The upcoming election aside, in Northern Irish politics it has become increasingly clear that a uniting bridge across the Nationalist/Unionist divide is the propagation of patriarchy and restriction of female bodily autonomy. The all-male ‘All Party Pro-Life’ group at Stormont contains MLA’s from the DUP, UUP and SDLP. This group shows how men in Northern Irish politics can be diametrically opposed in regards to the National Question, but can cooperate in solidarity to control women’s bodies. Alban Maginness and Paul Girvan’s joint attempt to outlaw the Marie Stopes centre in March 2013 is another example of Nationalist and Unionist men working together to deny women choice or autonomy.

With female political representation in Northern Ireland one of the lowest in Western Europe and instances of rampant sexism such as the Belfast Telegraph’s recent debasement of female politicians occupying mainstream media, the patriarchy pervades every element of Northern Irish life. Indeed, Malachi O’Doherty’s vociferous rejection of his rating of male and female electoral candidates as sexist suggests he felt his article should be read in isolation from the sexism, violence, unequal representation and treatment of women in the media and in general that pervades every element of every woman’s life. Similarly, Sinn Fein’s support of terminations in cases of fatal foetal abnormality cannot be examined as without contextualising the patriarchal attitudes espoused by their party line more broadly, especially the response to aspects of rape culture which was evident in their handling to Mairia Cahill’s rape allegations.

Northern Irish women live under a law that was created in 1861, restricts their choices and forbids bodily autonomy. The majority of the overwhelmingly male political representatives in Northern Ireland are happy to maintain this status-quo. How can there ever be abortion law change when women are so easily dismissed, segregated and spoken over? Without increased representation from female politicians, abortion in the case of fatal foetal abnormalities will continue to be seen as a religious or moral question, rather than as an urgent women’s health issue. The majority of our politicians are content to support a law from the nineteenth century that breaks the European Convention of Human Rights.
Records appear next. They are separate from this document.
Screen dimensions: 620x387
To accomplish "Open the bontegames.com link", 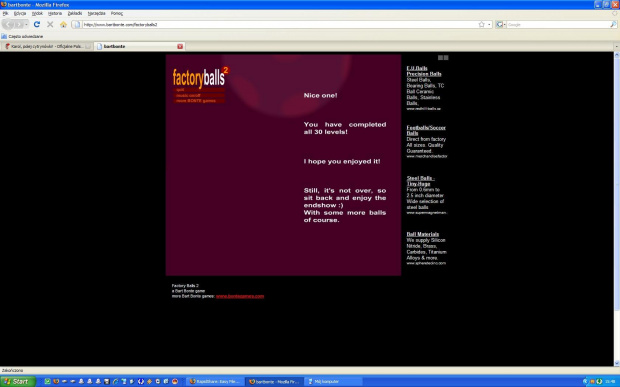I will [240, 296].
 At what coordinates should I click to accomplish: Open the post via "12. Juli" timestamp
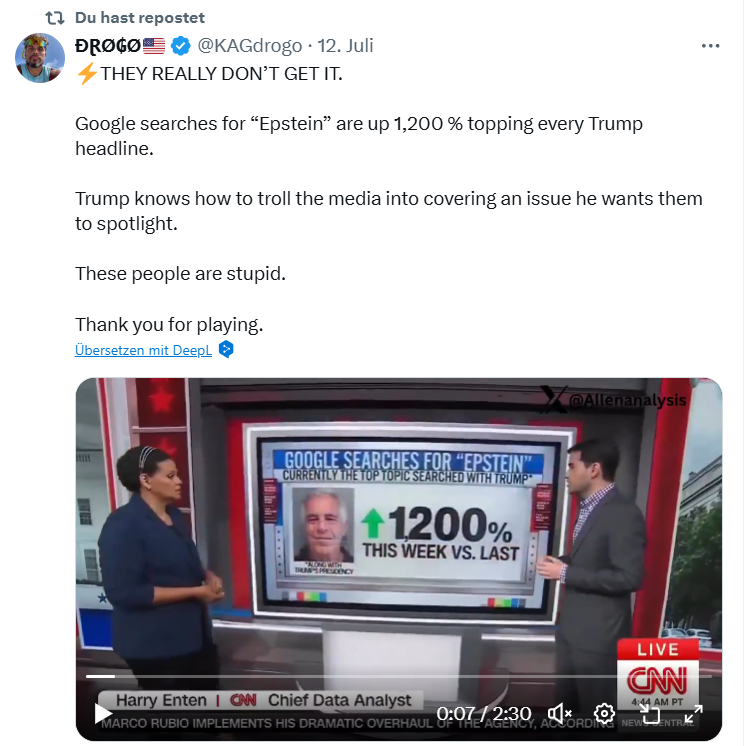coord(345,46)
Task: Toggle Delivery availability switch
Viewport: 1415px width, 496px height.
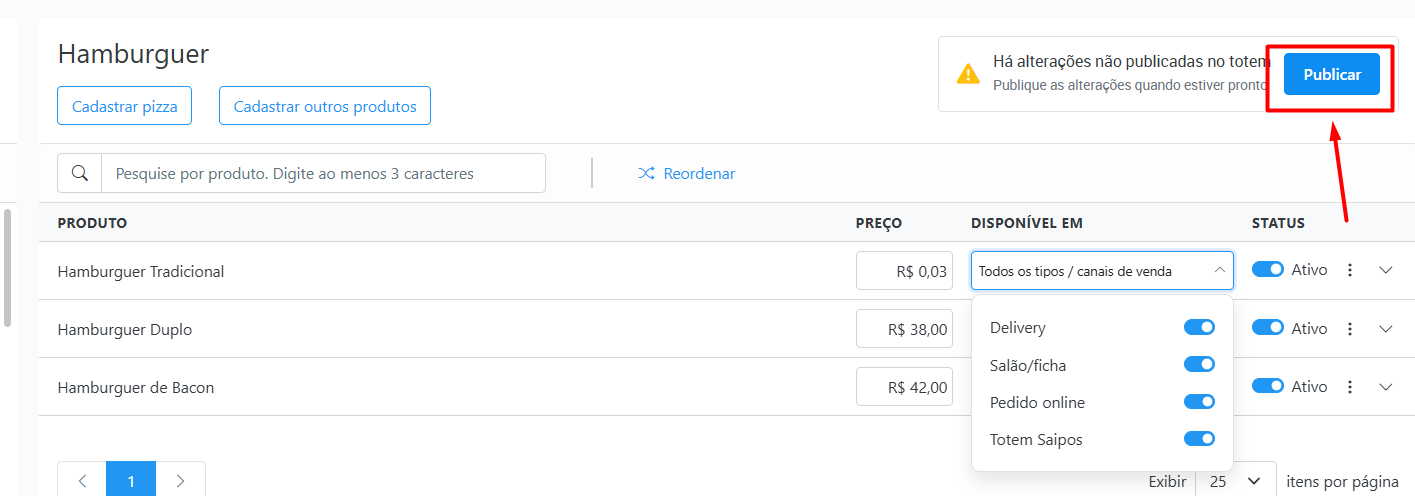Action: point(1199,327)
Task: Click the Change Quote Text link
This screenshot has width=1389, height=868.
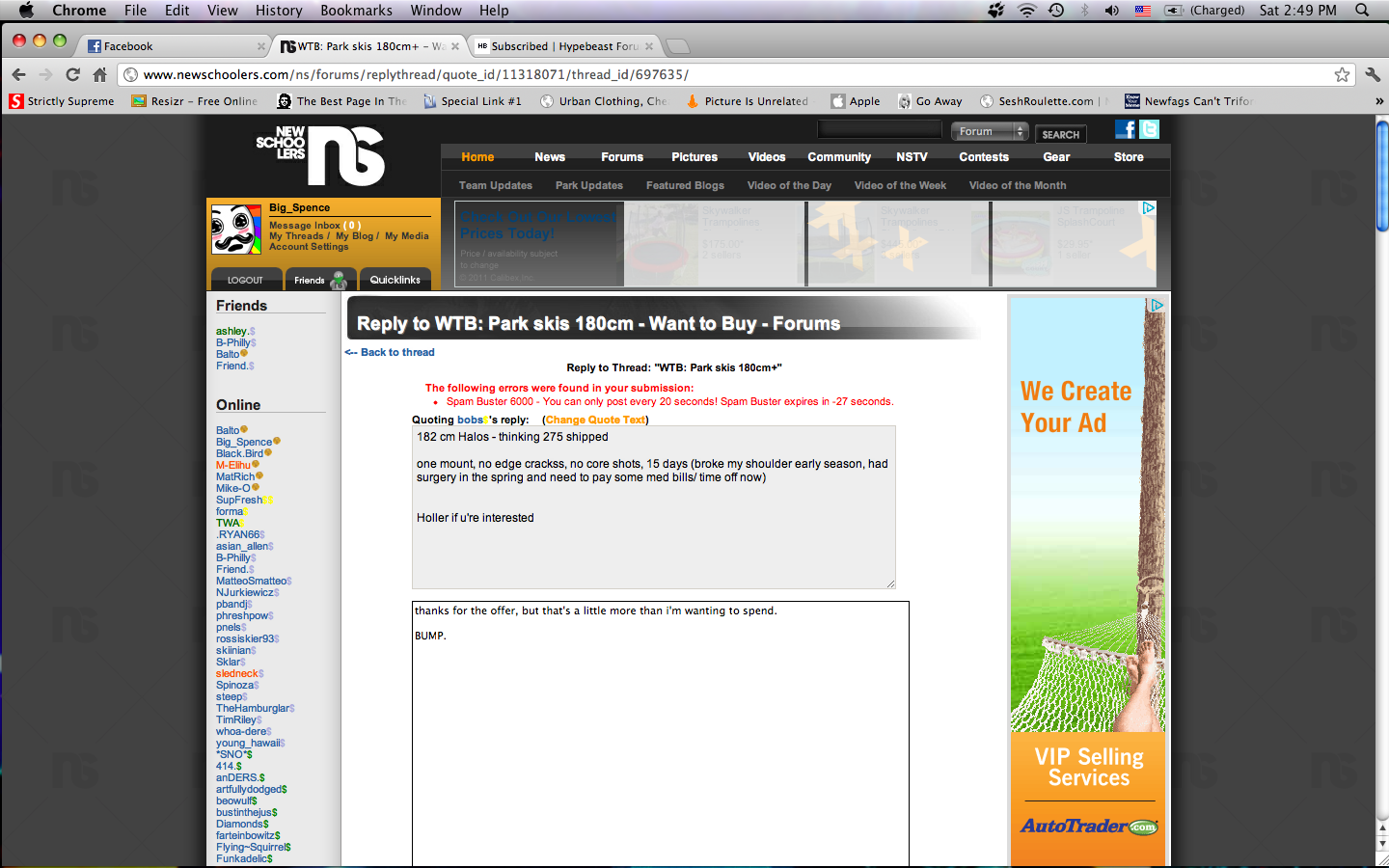Action: click(x=595, y=420)
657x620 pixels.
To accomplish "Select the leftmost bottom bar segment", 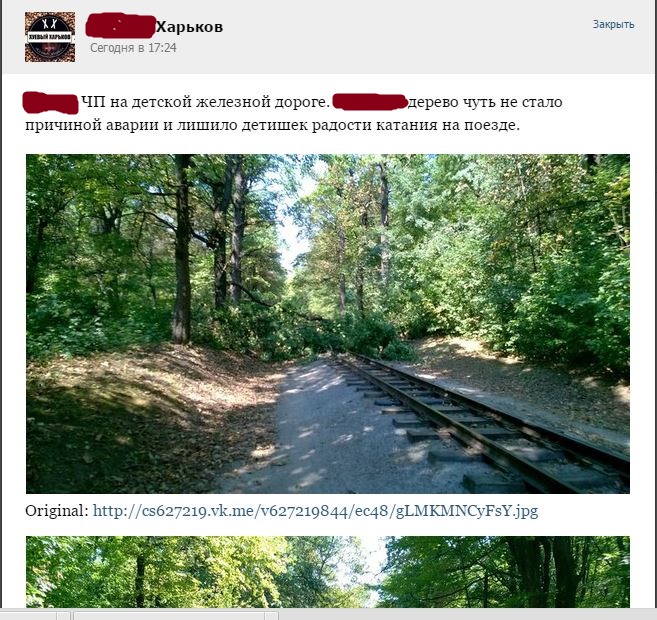I will point(28,615).
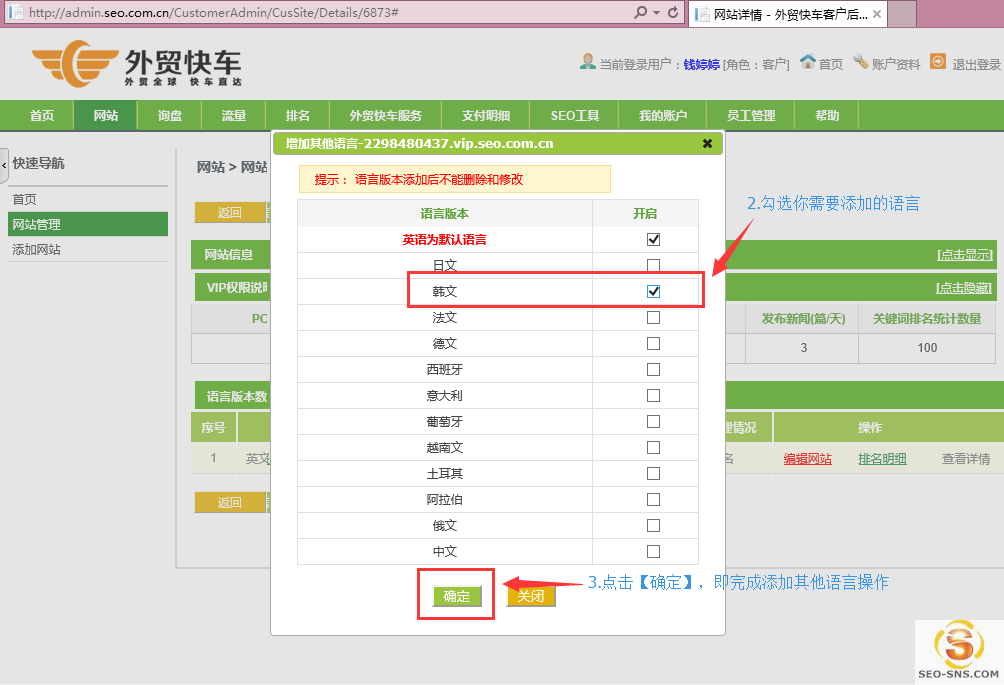Collapse the 快速导航 sidebar arrow
1004x685 pixels.
pyautogui.click(x=4, y=164)
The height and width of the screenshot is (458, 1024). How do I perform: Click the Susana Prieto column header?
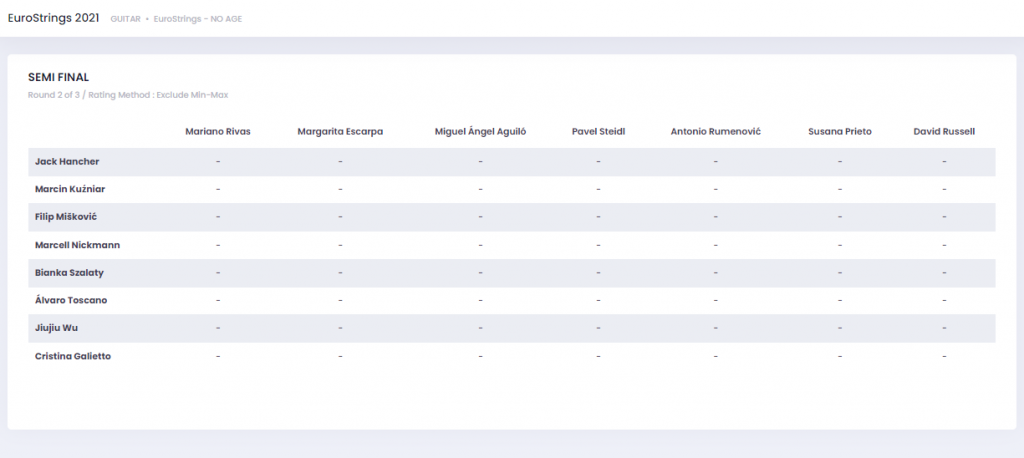[x=840, y=131]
More importantly, these politicians are content to swat aside women like Sarah Ewart who have shown true courage and solidarity with her fellow woman by taking such a brave public stance.

I will not forget the pained tears of a mother’s love heard on the Stephen Nolan show on 1st May 2015 as Jane Christie stood strong to support not only her daughter but the foetus lost to fatal abnormalities. Sarah Ewart and her mother are women to be proud of. Women must be empowered to enter politics, to speak and be heard. The patriarchal attitudes that unite many MLA’s across the political spectrum must be taken to task. Northern Ireland’s septic political arena must be cleaned out. Who better to take on this task than women.